Dame Ruth Deech was this week appointed the first independent adjudicator for higher education. She will act as the ombudsman for student complaints nationwide, replacing the antiquated visitor system.
Dame Ruth, who will step down after 12 years as principal of St Anne's College, Oxford, and two years as pro vice-chancellor of the university, is a lawyer with a reputation for fairness. She specialises in family law and has published on the reform of the divorce laws.
Within the university, she set up day nurseries for staff and students, and established an equal-opportunities framework. She led student-recruitment and outreach activities for non-traditional applicants.

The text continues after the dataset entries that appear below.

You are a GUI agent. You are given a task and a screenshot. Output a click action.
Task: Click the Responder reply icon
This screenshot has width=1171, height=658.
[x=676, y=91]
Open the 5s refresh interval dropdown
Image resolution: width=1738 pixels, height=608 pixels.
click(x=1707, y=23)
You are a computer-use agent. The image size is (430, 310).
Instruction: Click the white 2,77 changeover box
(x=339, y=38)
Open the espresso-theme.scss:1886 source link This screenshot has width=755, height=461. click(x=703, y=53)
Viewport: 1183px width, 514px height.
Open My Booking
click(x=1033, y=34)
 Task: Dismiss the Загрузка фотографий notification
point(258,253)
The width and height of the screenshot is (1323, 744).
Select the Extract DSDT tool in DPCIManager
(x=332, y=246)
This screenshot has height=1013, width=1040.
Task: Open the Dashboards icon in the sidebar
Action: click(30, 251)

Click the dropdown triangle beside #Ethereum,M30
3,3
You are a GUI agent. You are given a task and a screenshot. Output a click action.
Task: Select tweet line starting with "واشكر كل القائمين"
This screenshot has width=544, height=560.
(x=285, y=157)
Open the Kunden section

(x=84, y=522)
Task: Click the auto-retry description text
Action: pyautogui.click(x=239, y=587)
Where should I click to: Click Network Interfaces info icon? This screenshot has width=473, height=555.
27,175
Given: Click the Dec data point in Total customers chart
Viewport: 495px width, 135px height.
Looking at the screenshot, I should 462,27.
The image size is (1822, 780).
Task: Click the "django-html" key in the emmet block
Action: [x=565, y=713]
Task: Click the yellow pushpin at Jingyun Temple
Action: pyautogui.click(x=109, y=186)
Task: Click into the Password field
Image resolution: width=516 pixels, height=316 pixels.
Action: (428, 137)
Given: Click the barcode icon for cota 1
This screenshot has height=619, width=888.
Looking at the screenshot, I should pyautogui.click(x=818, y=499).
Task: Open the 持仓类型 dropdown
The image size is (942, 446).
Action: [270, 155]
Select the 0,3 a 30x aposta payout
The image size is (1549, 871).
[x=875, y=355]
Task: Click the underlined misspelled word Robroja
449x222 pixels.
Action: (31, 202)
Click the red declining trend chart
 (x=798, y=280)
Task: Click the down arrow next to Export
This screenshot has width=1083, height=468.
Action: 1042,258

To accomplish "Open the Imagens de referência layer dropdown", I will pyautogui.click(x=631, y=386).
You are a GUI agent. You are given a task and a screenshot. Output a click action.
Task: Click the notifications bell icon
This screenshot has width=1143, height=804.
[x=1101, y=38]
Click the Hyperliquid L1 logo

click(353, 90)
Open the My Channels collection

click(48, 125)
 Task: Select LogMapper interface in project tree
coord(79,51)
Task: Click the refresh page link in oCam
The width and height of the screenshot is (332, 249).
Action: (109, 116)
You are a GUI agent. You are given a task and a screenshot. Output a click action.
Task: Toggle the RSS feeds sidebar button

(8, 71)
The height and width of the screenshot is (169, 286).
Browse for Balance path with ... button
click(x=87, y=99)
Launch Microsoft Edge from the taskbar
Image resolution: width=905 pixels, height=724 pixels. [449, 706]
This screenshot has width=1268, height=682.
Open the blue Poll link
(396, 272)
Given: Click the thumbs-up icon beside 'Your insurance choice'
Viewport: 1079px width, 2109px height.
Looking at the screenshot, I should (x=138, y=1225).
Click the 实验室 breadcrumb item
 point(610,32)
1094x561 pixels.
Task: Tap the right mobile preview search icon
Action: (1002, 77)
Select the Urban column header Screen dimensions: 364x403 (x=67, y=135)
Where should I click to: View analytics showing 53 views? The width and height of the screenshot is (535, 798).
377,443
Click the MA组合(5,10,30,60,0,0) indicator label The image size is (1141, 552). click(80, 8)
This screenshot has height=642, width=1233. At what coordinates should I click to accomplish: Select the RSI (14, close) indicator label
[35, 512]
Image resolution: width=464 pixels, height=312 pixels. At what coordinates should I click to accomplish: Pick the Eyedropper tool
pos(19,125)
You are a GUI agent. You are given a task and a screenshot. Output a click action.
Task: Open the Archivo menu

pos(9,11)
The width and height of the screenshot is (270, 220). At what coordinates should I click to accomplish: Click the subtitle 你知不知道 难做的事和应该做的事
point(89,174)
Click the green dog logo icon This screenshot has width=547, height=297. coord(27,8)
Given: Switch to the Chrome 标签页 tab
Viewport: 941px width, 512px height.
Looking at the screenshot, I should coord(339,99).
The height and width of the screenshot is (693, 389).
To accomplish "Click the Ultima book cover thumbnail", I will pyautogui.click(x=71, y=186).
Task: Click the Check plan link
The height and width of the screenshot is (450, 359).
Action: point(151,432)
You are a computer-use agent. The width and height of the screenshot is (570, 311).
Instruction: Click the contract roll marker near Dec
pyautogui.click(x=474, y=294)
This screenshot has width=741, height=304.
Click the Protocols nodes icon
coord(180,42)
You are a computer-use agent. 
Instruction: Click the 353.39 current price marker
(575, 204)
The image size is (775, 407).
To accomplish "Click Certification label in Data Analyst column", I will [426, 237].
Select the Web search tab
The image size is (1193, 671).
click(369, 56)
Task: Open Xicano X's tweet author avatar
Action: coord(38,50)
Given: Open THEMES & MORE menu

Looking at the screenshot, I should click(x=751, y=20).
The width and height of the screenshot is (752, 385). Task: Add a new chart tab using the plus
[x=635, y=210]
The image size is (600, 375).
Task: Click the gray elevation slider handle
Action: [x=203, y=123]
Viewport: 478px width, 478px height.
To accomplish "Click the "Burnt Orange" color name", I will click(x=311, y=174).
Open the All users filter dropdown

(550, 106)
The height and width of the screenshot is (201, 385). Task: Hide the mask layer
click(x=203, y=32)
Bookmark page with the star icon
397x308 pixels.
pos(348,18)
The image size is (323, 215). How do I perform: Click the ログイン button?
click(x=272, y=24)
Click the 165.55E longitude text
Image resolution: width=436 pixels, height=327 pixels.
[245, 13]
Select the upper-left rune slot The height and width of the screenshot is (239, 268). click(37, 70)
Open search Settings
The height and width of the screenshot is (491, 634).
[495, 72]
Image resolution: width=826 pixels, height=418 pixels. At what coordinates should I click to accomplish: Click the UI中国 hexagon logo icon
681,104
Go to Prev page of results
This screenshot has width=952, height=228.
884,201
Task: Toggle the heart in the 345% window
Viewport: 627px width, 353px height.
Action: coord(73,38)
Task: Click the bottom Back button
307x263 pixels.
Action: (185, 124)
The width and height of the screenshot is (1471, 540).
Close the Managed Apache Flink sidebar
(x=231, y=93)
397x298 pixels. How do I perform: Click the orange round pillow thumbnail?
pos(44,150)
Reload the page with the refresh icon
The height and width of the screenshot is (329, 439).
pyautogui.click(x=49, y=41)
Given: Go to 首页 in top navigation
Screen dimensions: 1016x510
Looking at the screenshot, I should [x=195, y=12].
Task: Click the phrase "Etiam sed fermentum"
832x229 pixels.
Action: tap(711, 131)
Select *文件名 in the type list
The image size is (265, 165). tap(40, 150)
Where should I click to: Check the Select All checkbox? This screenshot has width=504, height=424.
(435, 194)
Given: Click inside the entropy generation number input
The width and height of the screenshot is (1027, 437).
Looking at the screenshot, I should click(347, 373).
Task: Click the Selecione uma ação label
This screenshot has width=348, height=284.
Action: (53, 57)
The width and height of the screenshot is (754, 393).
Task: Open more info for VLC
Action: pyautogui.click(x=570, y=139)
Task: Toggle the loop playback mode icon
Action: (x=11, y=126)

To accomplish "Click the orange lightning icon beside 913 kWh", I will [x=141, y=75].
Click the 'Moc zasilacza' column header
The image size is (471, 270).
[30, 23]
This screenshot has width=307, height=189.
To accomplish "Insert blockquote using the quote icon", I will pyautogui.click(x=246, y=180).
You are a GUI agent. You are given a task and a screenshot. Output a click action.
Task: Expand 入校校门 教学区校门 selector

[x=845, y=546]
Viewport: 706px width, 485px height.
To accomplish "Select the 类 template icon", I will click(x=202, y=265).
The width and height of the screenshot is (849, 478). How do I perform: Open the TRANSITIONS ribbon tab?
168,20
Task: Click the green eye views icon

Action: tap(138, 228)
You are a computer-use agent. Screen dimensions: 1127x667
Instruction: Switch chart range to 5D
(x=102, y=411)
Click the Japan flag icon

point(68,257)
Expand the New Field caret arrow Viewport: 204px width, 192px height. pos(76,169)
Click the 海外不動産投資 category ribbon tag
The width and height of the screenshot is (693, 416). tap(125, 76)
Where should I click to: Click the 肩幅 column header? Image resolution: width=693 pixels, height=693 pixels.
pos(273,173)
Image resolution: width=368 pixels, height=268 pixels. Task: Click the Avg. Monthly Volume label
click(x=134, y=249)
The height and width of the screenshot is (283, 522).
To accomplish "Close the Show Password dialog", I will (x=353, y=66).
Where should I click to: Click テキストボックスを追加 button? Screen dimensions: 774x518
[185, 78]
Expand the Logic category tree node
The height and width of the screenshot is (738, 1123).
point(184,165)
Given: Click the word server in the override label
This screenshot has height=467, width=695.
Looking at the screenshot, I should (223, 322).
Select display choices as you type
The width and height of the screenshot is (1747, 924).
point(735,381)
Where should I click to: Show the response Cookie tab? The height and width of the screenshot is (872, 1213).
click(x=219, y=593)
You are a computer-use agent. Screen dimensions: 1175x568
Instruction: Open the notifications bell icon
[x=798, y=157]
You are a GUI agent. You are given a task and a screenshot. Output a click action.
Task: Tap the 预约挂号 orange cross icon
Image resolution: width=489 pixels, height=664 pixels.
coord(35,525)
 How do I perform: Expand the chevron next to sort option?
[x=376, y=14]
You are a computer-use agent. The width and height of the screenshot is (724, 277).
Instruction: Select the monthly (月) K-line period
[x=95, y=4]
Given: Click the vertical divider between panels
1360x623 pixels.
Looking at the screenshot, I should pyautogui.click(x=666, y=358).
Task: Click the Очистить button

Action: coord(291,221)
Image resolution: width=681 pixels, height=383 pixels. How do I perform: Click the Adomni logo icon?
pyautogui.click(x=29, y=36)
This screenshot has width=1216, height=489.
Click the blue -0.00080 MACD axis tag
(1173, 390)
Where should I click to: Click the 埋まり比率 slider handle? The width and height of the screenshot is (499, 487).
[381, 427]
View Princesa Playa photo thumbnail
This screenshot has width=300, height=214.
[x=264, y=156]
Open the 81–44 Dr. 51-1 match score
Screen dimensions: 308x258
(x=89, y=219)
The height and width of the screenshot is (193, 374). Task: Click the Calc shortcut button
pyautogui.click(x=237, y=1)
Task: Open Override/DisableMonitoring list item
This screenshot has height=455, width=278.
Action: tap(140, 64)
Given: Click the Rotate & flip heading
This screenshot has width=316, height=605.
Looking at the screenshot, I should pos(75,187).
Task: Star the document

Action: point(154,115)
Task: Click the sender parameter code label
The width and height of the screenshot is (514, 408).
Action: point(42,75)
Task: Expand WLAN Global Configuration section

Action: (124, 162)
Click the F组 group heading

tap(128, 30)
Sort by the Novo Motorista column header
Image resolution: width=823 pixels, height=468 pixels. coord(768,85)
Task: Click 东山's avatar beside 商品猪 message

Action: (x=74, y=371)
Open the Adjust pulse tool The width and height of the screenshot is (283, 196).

Dame Ruth, who was honoured during the 2002 Queen's Golden Jubilee, was born in London in 1943 and educated at Christ's Hospital and Oxford University.
She has held many public appointments, including chairman of the Human Fertilisation and Embryology Authority. She is a governor of the BBC, an honorary bencher of the Inner Temple, a Rhodes trustee, governor of University College School and an honorary fellow of the Society of Advanced Legal Studies. She is a high-profile figure in the British Jewish community.
Her priority on becoming the adjudicator is to modernise the system of appeals in the context of human-rights legislation.
The need for an Office of the Independent Adjudicator was identified by the Nolan committee and went on to become a recommendation in the 1997 Dearing report. But it took until July 2003 for the office to become a legal entity and legislation will be required before its decisions become legally binding. In the meantime, universities and colleges have been asked to join a voluntary scheme.
Norman Gowar, former principal of Royal Holloway, University of London, will chair the board and Michael Reddy, a commercial lawyer and former deputy banking ombudsman, will be deputy adjudicator.